Юность Ашира
Шрифт:
Парторг посмотрел на Ашира, славно желая убедиться в чем-то, и добавил:
— Я уверен, что комсомолец Давлетов прислушается к тому, что тут высказали сегодня его искренние друзья!
Ашира не заставляли говорить, однако он видел, что этого от него ждут. И не просто выступления, а, как ему казалось, каких-то особенных, покаянных, клятвенных слов. Но таких слов у Ашира в мыслях как раз и не было. Судили его строго, самым строгим судом — судом чести, но удивительно — он не чувствовал себя ни униженным, ни подавленным. От тревожного ощущения неизвестности, с которым он пришел на собрание, ничего не осталось. Теперь
— Оправдываться, товарищи, я не буду, — начал он. — Виноват и вину свою понял… Правильно мне выговор записали. Но я на работе оправдаюсь, обязательно!.. — Он так и не нашел торжественных слов, он говорил то, что подсказывало ему сердце. — А машинку, чтобы резать проволоку, мы сделаем, вы только помогите мне. Вместе мы ее быстро сделаем!
ЧАСТЬ ВТОРАЯ
Я знаю—
город
будет,
я знаю —
саду
цвесть,
когда
такие люди в стране
в советской
есть!
В. МАЯКОВСКИЙ
Испытание
В конце лета прошли небывалые для Туркмении проливные дожди, сопровождавшиеся грозами. Обильный ливень разразился над Копет-Дагом и захватил Ашхабад. Порыжевшие от зноя голые холмы вокруг города снова ожили, покрылись зеленой щетинкой. Пенясь, бурлили переполненные арыки, мутная вода заливала дороги и тротуары. Деревья стояли в теплой воде, как быки на середине брода.

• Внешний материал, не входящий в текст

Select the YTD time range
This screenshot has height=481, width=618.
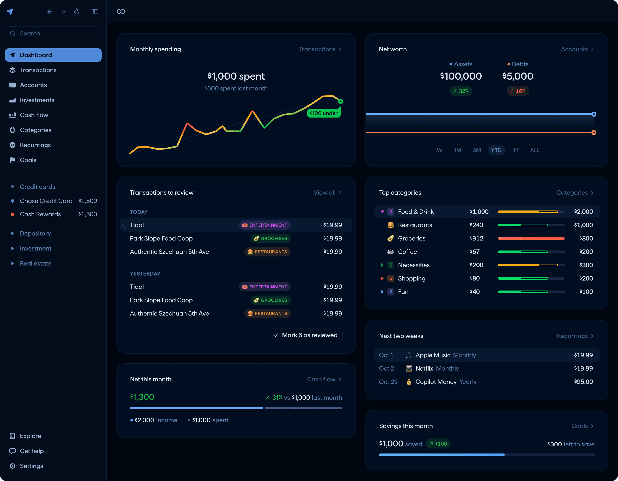[496, 150]
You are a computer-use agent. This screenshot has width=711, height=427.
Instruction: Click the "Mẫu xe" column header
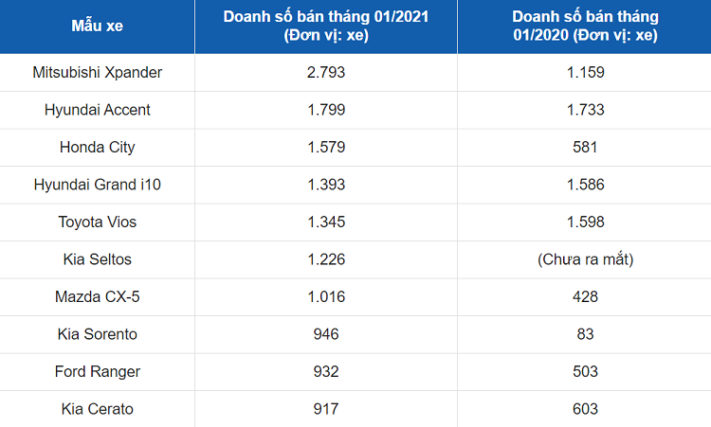click(x=97, y=27)
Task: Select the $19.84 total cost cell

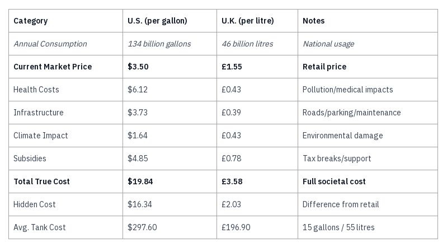Action: [170, 181]
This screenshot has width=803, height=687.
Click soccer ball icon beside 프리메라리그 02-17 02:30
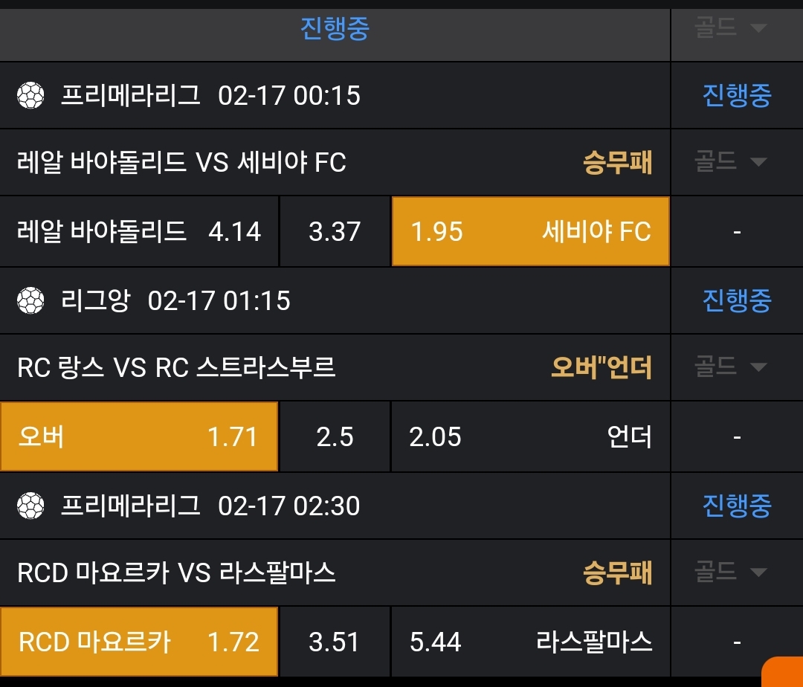(31, 506)
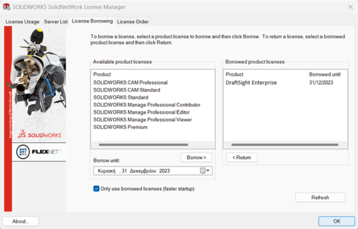The height and width of the screenshot is (229, 358).
Task: Open the About dialog button
Action: (20, 221)
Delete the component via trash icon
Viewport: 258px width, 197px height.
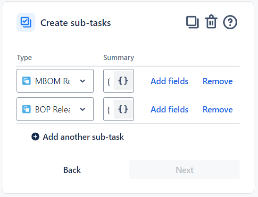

А когда пересохли дождевые лужи, по земле потекли иные, живые ручейки, длинные и извилистые, — то муравьи прокладывали новые стежки от своих норок. Умытый город засверкал зеленью. Чтобы ощутить прохладу и свежесть, не нужно было ездить за тридцать километров в дачное местечко Фирюзу. Сейчас Ашхабад не уступал ей ни обилием тени, ни чистотой воздуха. С вечера до утра, наперекор городскому шуму, опять щелкали соловьи и оголтело горланили лягушки.

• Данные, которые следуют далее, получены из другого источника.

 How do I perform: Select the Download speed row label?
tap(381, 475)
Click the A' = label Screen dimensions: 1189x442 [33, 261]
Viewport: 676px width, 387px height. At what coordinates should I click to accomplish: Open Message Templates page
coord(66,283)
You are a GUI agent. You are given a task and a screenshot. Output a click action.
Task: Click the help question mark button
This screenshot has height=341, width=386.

Гулять бы только в такие дни! Но ребятам было не до того. Горячая пора наступила для рабочих механического завода. К концу этого года они обязались выпустить первые нефтяные двигатели с ашхабадской маркой.

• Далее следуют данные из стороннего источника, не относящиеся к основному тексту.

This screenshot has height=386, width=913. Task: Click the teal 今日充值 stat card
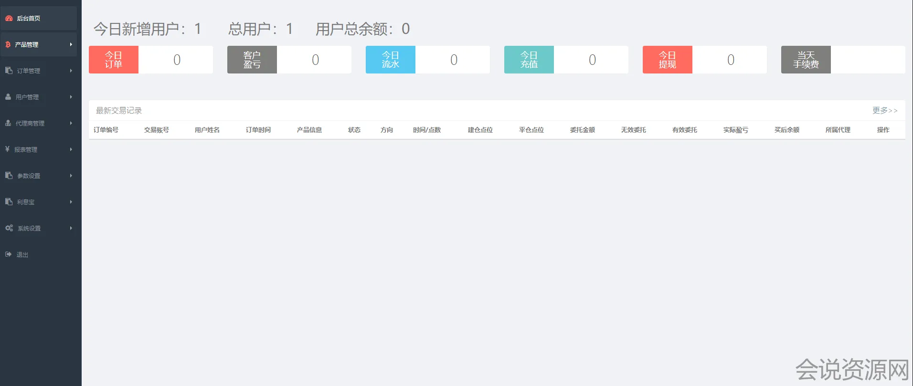tap(529, 60)
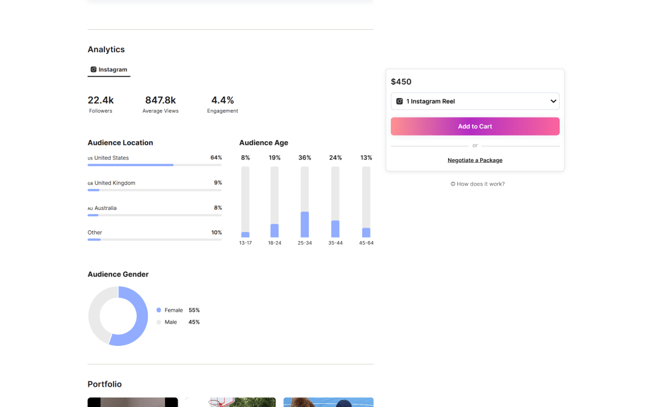This screenshot has height=407, width=652.
Task: Open the second Portfolio thumbnail
Action: coord(230,402)
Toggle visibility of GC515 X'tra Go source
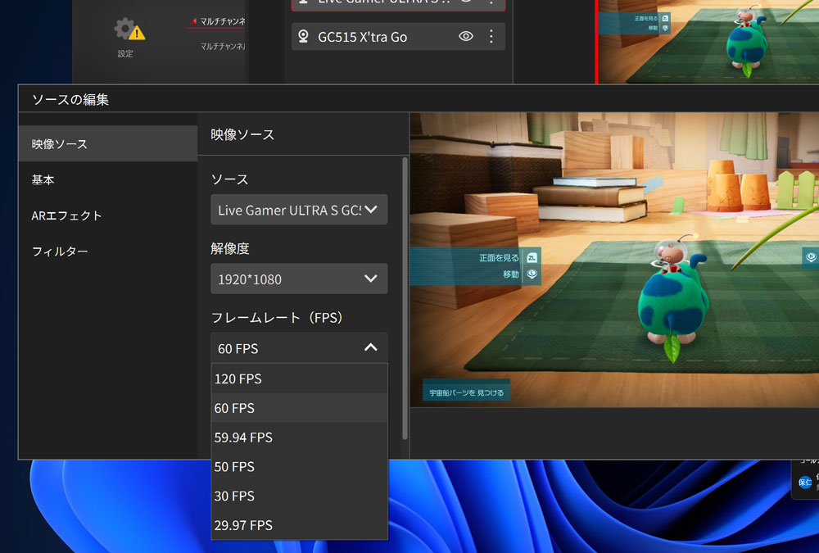The width and height of the screenshot is (819, 553). [465, 36]
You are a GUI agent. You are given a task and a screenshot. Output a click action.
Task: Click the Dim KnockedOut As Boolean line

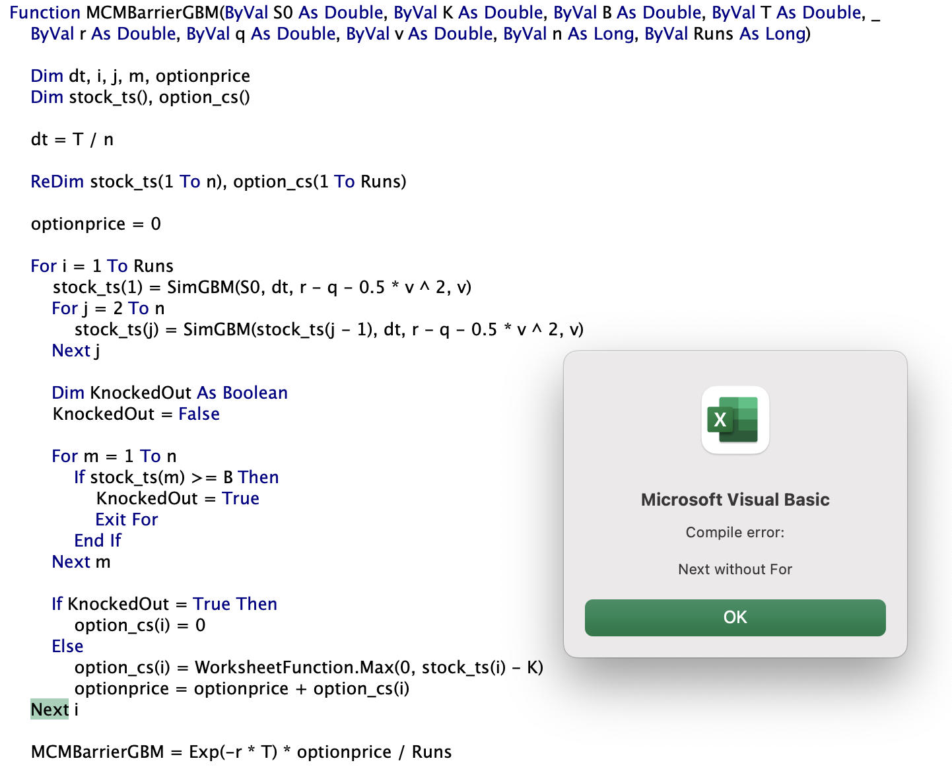170,392
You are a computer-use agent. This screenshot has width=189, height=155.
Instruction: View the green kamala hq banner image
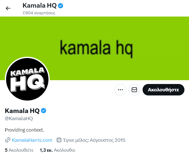point(94,48)
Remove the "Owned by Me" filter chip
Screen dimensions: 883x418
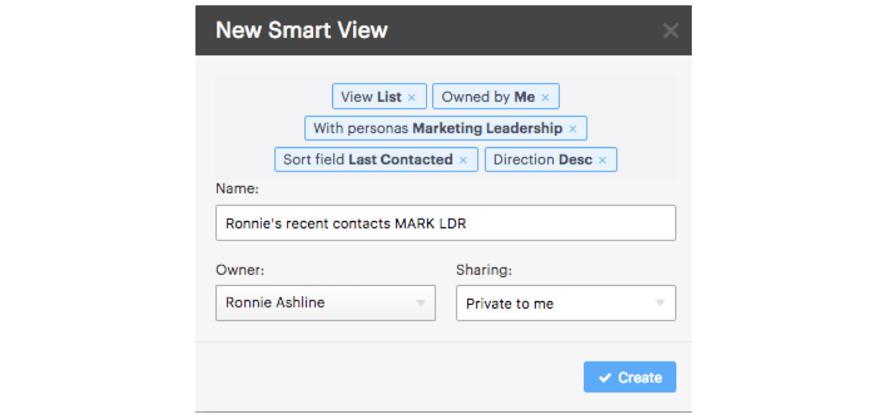545,97
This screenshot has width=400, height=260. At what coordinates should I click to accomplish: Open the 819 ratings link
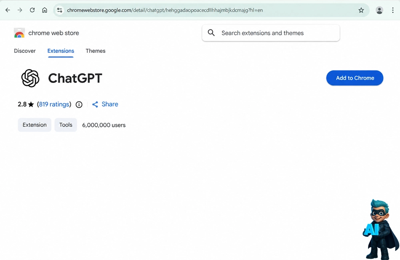(54, 104)
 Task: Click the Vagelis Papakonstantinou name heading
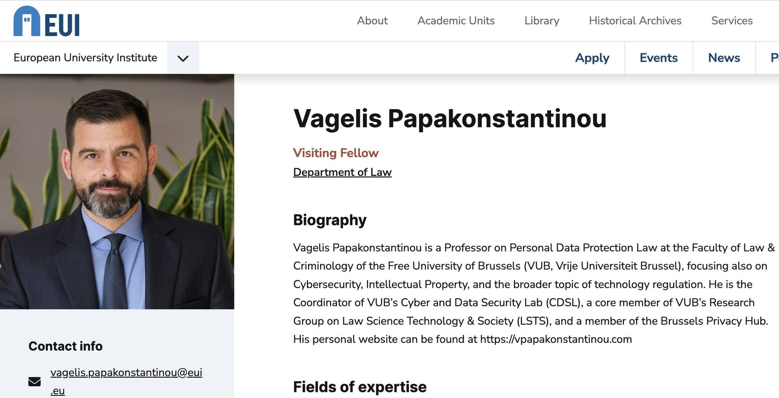450,119
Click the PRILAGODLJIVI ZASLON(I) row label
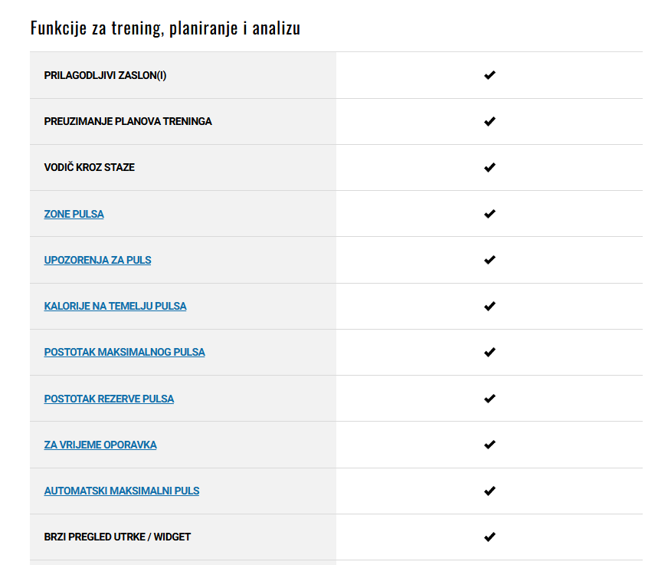 click(x=105, y=75)
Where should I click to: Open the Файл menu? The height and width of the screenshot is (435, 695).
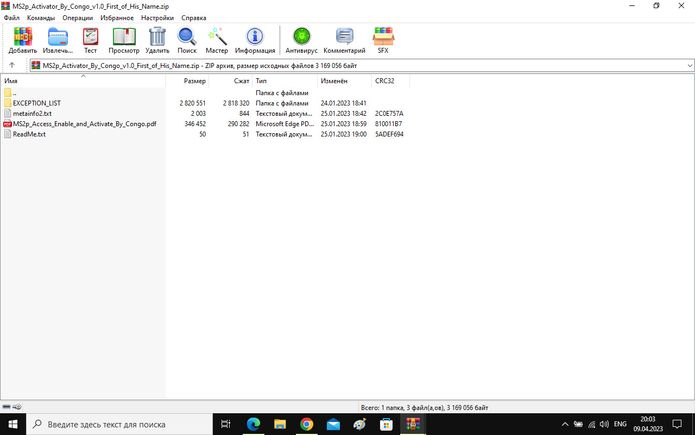tap(11, 18)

Многие детали двигателя были уже отлиты и прошли обработку. На заводском дворе Появилась большая окрашенная в голубой цвет доска. На ней длинным столбиком были перечислены наименования всех деталей двигателя. Против каждой уже освоенной детали парторг Чарыев втыкал красный флажок.
Доска напоминала карту военных лет — флажки как бы обозначали отбитые у врага опорные пункты, и их становилось все больше и больше.
Сегодня на доске предстояло появиться еще одному флажку, быть может самому важному — уже был отлит и отправлен в механический цех на обработку цилиндр двигателя.
Всю последнюю неделю Ашир только урывками бывал в слесарной, большую часть времени он работал в литейной, где помогал формовщикам.
Сегодня едва только закончили заливку форм, как в литейную зашел Максим Зубенко. С озабоченным видом он обошел весь цех, и когда возле очищенной от земли опоки отыскал Ашира, его полное лицо приняло еще более серьезное выражение. Ашир сразу же догадался,
— Требуют конструктора! — торопливо проговорил Максим.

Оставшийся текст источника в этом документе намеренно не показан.